== EXERCISE PROMPT ==
Could you copy out the forum thread about the Typhoon below in full, word for word?

*** SOURCE TEXT Section Begins ***

The GA contributions made by the Typhoon made it an invaluable weapon in the British war chest, in spite of it's limited range. Add to that, it being a formidible adversary in a gunfight along with it's ability to absorbe damage on a level of the P-47 adds to it's value.

There were a great deal of other aircraft that the British fielded, that could have been done without, but saying they didn't need the Tiffy is like saying the U.S. had no use for the P-47.


----------



## Koopernic (May 22, 2015)

GrauGeist said:


> I would perhaps rethink that, since the Tiffy was a beast and could be compared to the Thunderbolt in regards to ruggedness, warload and being capable of scouring the enemy from the face of the earth.



So rugged its tail broke off, it never was faster than the Fw 190 at any altitude despite the boasts, fancy engine and best fuels and I doubt 4 Hispanos are much more powefull than 4 Mg 151/20 plus a pair of Machine guns. It didn't even offer much range.  Napiers would be better utilised making 2 speed Merlins which might have improved the Spitfire V. It might justify itself in leading to the tempest V but you didn't need to produce it.

Think of the long range spitfire viii that might have been built as well.

Interestingly it was cancelled, twice. Once was rescinded when the Fw 190 appeared.

You might have gotten two spitfires for every typhoon.


----------



## GregP (May 22, 2015)

Hi Koopernic,

For a thread I originally didn't think would generate much interest, this is turning out very interesting. You never know, and that's why we read them all ... to see what gets generated.

*** SOURCE TEXT Section Ends ***
*** RECORDS Section Begins ***

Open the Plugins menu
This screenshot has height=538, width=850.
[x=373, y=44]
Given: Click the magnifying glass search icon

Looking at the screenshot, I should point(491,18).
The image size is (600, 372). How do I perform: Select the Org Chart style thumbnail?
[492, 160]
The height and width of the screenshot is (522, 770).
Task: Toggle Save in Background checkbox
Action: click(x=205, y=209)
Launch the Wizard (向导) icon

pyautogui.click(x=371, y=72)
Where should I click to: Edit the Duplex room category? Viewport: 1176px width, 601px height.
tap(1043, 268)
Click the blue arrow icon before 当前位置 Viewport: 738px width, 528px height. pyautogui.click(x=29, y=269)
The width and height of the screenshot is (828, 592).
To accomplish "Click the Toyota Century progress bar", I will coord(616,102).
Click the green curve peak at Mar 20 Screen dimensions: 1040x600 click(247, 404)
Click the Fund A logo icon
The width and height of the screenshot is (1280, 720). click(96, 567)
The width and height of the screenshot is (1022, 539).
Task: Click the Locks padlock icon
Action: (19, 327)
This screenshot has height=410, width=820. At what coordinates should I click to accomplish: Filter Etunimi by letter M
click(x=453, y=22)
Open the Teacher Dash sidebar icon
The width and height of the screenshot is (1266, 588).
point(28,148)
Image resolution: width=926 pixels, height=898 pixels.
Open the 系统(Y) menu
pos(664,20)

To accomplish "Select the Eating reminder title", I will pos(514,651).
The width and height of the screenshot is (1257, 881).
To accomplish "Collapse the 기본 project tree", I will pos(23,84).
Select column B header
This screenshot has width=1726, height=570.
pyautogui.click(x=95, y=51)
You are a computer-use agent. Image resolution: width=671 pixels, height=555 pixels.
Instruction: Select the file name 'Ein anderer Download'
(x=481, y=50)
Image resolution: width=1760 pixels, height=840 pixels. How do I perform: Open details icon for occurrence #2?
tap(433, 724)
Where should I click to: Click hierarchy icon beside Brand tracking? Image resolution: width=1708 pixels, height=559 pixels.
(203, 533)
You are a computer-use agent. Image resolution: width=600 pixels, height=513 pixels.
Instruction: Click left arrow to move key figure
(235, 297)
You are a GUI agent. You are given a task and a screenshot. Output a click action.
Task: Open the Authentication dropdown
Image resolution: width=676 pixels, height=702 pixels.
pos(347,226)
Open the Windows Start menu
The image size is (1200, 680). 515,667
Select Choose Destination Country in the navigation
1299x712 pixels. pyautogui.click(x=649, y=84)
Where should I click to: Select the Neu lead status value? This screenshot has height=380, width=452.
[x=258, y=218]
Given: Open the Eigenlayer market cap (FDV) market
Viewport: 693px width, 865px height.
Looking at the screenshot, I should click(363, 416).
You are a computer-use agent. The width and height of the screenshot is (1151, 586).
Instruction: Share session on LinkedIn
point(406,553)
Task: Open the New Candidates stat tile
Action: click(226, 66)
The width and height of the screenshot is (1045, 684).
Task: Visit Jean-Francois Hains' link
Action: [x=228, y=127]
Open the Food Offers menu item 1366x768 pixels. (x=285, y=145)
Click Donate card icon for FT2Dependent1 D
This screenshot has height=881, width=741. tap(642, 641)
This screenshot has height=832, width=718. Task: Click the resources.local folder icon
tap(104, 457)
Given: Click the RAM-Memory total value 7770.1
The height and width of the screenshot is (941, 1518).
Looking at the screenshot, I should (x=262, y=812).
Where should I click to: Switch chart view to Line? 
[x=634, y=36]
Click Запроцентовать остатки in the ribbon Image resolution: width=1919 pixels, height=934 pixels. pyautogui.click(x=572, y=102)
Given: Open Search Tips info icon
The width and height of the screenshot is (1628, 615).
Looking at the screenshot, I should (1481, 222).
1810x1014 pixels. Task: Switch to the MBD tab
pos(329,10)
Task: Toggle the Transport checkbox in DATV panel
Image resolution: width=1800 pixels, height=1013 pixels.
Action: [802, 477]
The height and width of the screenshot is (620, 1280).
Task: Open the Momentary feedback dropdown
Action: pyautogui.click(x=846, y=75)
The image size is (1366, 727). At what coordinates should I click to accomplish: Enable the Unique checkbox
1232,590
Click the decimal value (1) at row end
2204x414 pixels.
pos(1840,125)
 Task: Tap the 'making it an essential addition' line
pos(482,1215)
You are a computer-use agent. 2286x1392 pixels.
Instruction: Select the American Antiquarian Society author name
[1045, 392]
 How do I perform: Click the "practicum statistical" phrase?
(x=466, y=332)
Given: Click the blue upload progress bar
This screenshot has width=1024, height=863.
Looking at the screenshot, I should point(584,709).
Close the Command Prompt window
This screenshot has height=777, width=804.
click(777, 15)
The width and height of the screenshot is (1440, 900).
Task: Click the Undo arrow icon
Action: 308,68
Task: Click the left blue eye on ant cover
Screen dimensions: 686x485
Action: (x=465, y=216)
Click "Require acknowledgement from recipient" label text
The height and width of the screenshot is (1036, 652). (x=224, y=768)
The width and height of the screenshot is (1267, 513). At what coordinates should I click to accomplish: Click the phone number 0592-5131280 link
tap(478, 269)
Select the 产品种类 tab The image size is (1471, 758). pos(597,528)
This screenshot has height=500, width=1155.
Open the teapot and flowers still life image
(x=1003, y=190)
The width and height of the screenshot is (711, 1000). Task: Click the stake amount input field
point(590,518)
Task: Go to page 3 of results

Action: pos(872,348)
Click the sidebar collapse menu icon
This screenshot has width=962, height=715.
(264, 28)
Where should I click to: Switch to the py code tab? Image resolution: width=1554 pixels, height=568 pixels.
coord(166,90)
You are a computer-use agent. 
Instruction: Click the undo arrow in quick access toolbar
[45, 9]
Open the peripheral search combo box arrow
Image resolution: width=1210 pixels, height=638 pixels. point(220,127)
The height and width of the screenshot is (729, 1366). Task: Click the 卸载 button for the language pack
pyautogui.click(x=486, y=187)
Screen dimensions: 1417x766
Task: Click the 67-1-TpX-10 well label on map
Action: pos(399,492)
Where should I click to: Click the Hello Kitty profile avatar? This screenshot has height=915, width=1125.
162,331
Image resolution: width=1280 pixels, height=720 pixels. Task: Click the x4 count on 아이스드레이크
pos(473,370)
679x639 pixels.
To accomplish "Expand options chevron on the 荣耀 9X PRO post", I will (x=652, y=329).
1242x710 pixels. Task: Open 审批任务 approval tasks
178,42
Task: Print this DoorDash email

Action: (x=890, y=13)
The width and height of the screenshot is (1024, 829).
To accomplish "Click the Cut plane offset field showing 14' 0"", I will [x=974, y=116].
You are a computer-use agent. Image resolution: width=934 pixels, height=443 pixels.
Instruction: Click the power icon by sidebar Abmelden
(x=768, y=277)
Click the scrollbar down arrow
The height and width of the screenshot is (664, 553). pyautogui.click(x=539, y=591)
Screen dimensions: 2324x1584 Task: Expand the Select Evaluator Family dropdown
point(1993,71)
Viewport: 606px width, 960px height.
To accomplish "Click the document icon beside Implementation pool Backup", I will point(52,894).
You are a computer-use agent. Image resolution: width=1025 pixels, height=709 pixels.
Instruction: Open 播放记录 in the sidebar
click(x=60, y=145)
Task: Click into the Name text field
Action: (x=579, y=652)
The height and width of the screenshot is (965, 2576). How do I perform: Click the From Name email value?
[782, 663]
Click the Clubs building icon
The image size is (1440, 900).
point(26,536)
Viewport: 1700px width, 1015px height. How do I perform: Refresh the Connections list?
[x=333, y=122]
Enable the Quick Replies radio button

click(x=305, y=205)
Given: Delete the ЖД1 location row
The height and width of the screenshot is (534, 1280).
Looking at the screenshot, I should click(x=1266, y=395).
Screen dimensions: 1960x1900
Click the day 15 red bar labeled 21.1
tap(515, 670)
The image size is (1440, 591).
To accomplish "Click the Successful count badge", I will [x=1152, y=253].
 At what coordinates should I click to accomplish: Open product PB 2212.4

*** RECORDS Section Ends ***

== REPLY TO THE EXERCISE ==
The GA contributions made by the Typhoon made it an invaluable weapon in the British war chest, in spite of it's limited range. Add to that, it being a formidible adversary in a gunfight along with it's ability to absorbe damage on a level of the P-47 adds to it's value.

There were a great deal of other aircraft that the British fielded, that could have been done without, but saying they didn't need the Tiffy is like saying the U.S. had no use for the P-47.


----------



## Koopernic (May 22, 2015)

GrauGeist said:


> I would perhaps rethink that, since the Tiffy was a beast and could be compared to the Thunderbolt in regards to ruggedness, warload and being capable of scouring the enemy from the face of the earth.



So rugged its tail broke off, it never was faster than the Fw 190 at any altitude despite the boasts, fancy engine and best fuels and I doubt 4 Hispanos are much more powefull than 4 Mg 151/20 plus a pair of Machine guns. It didn't even offer much range.  Napiers would be better utilised making 2 speed Merlins which might have improved the Spitfire V. It might justify itself in leading to the tempest V but you didn't need to produce it.

Think of the long range spitfire viii that might have been built as well.

Interestingly it was cancelled, twice. Once was rescinded when the Fw 190 appeared.

You might have gotten two spitfires for every typhoon.


----------



## GregP (May 22, 2015)

Hi Koopernic,

For a thread I originally didn't think would generate much interest, this is turning out very interesting. You never know, and that's why we read them all ... to see what gets generated.